Amino acids are metabolised as an energy source along with fat and carbohydrate. The protein does not form only structural tissue and enzymes, but through the process of gluconeogenesis, amino acids can be converted to glucose providing energy to tissues that rely on glucose as a fuel source. The nitrogen must first be removed (deamination) and this is converted to ammonia. The remaining carbon skeleton is then used as the energy source.

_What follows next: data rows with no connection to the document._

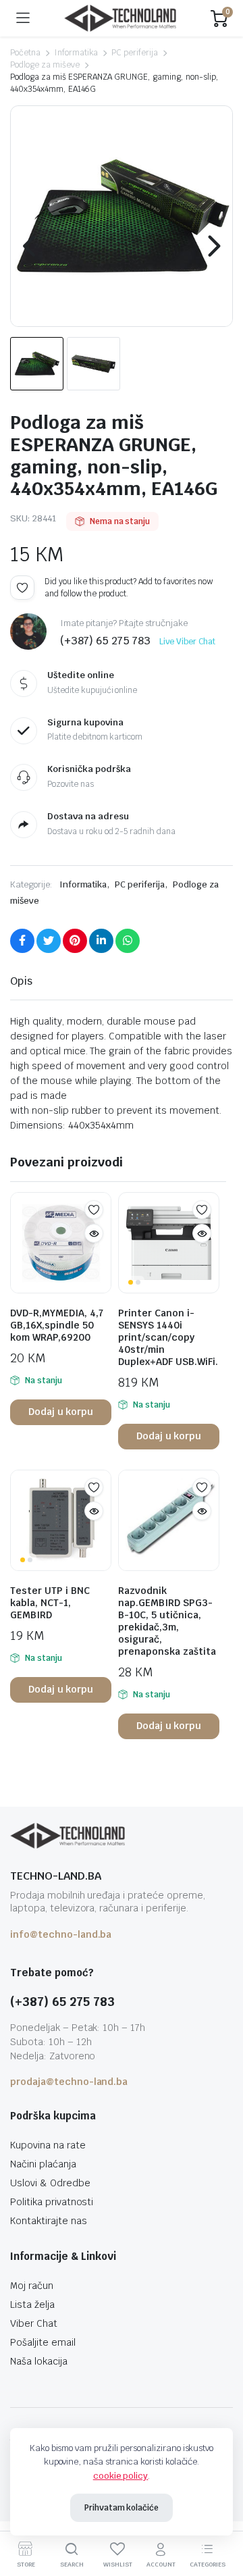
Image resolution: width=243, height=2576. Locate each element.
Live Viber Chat (187, 641)
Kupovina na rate (48, 2145)
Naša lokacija (39, 2361)
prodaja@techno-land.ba (69, 2082)
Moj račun (31, 2285)
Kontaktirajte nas (48, 2221)
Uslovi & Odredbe (50, 2183)
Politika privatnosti (51, 2202)
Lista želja (32, 2304)
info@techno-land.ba (60, 1934)
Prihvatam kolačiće (121, 2507)
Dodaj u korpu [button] (61, 1412)
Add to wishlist (22, 587)
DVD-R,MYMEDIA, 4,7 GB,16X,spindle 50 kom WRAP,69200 (56, 1325)
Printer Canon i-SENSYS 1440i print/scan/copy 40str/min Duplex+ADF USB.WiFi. (168, 1337)
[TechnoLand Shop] (120, 18)
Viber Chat (33, 2323)
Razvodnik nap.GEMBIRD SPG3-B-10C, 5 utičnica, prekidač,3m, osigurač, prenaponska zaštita (167, 1621)
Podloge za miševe (45, 64)
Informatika (76, 52)
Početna (25, 52)
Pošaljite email (43, 2342)
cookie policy (120, 2475)
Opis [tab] (21, 981)
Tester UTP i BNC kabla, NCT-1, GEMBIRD (50, 1603)
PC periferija (134, 52)
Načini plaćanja (43, 2164)
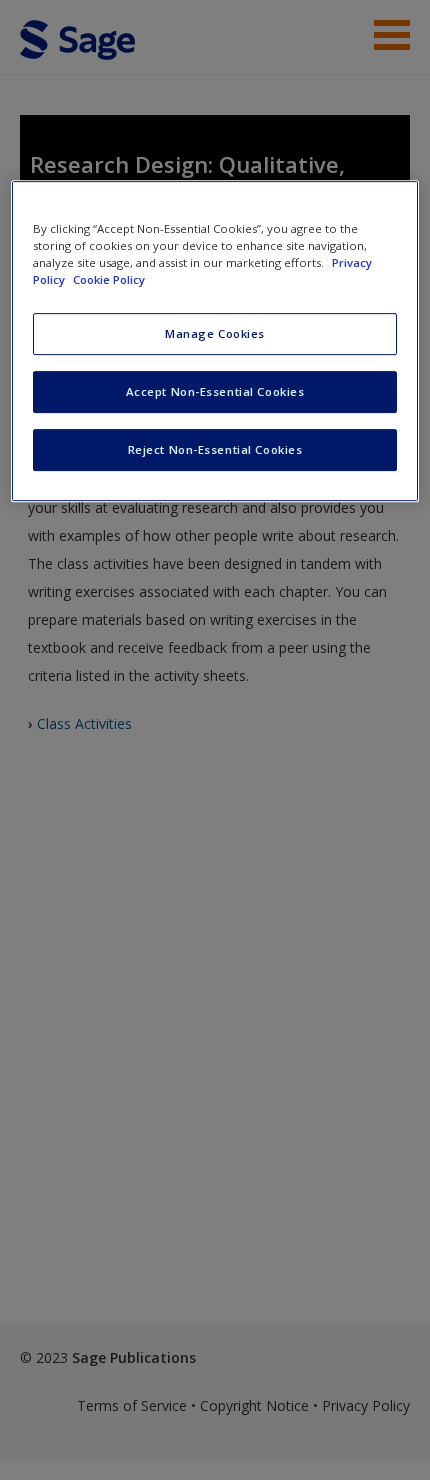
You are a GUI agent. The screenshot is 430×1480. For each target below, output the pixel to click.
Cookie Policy (109, 279)
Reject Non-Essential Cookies (215, 449)
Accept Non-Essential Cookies (215, 391)
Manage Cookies (215, 333)
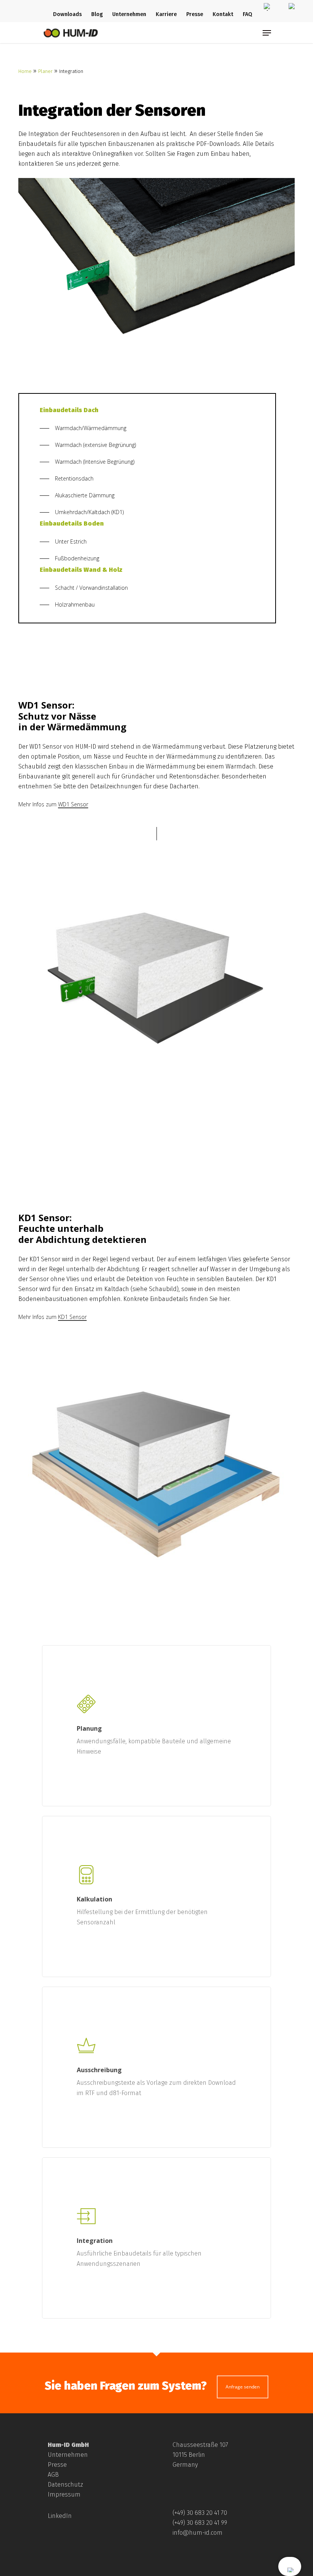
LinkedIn (60, 2515)
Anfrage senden (243, 2386)
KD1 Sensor (72, 1316)
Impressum (64, 2494)
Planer (45, 71)
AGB (53, 2474)
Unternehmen (68, 2454)
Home (25, 71)
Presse (57, 2464)
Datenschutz (65, 2484)
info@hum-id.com (198, 2532)
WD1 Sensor (73, 804)
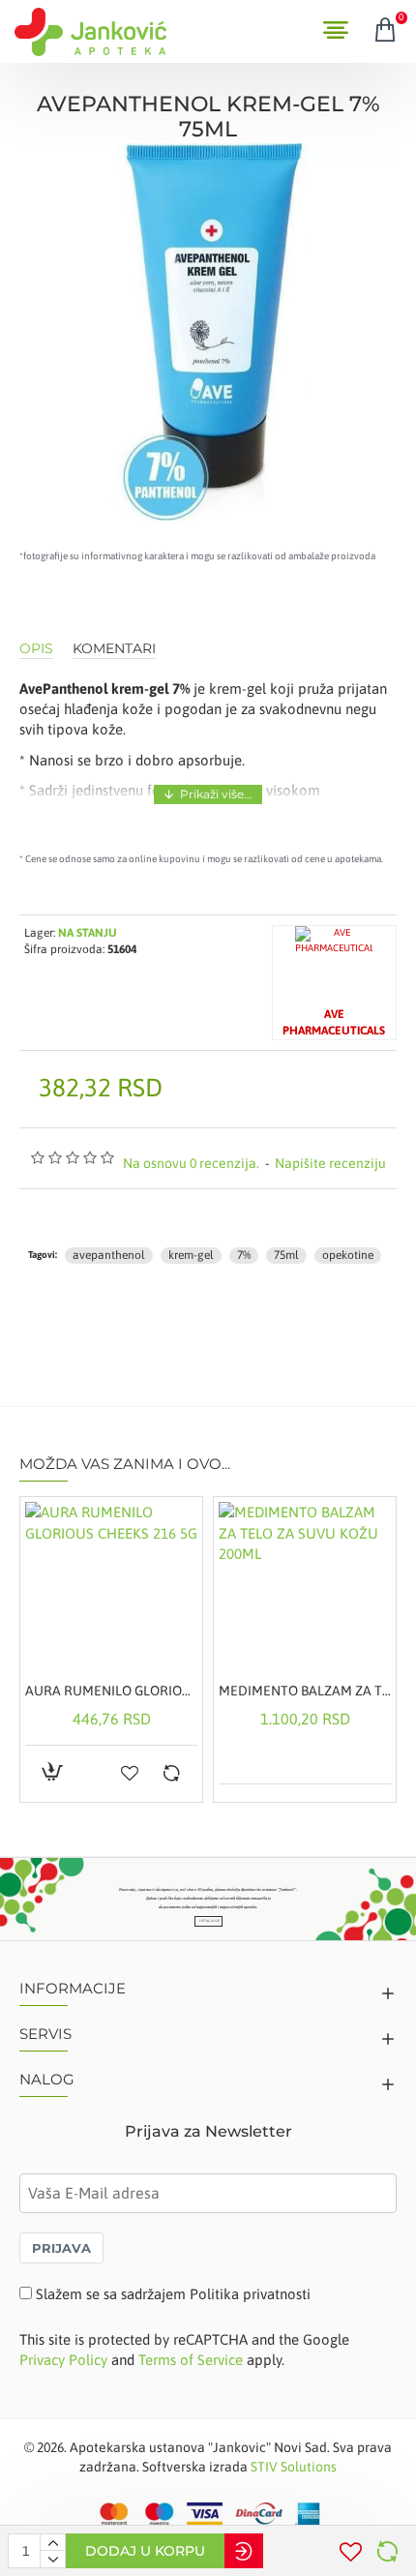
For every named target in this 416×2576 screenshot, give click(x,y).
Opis (36, 649)
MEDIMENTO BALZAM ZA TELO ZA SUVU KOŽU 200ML (305, 1690)
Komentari (114, 649)
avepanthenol (109, 1255)
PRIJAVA (61, 2248)
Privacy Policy (63, 2359)
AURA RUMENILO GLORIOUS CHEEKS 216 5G (111, 1690)
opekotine (347, 1255)
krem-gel (191, 1255)
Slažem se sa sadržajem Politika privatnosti (173, 2294)
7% (244, 1255)
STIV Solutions (294, 2466)
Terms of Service (190, 2359)
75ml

Most of the carbons form pyruvate or one of the Krebs cycle intermediates and can easily enter the oxidation pathway and be used to generate ATP within the mitochondria. The toxic ammonia is converted to urea in the liver transported to the kidneys in the blood and passed out of the body in the urine.

The carbon skeletons may be used as an energy source for those tissues that would normally use carbohydrate when this fuel source is reduced. In addition to providing energy, they also make it possible to supply the Krebs cycle intermediates required to replace those that have been lost from the cycle. These would normally be maintained from carbohydrate metabolism but as glycogen stores become depleted and the rate of carbohydrate metabolism reduced an alternative supply of the Krebs cycle intermediates is advantageous. Unless the supply of these intermediates is maintained it is not possible for the Krebs cycle to continue generating ATP from other substrates (fatty acids) if carbohydrate stores are limited. Under conditions where the supply of glucose exceeds the requirement for energy, the carbon skeletons may be converted to fatty acid and stored as triglyceride.

How is this energy used to move muscle?

Isotonic, isokinetic and isometric are different kinds of movements but are all muscle contractions. The same mechanism moves muscle regardless of the type. The Type I muscle fibre are slow to contract and are red in colour. They are relatively resistant to fatigue and have a high oxidative capacity. This means a high potential to generate ATP by the oxidation of carbohydrate, fat (and indirectly protein) in the mitochondria of the cell. They are referred to as the SO (slow, oxidative) fibres. The Type II muscle fibre are divided into IIa, IIb or IIab fibres.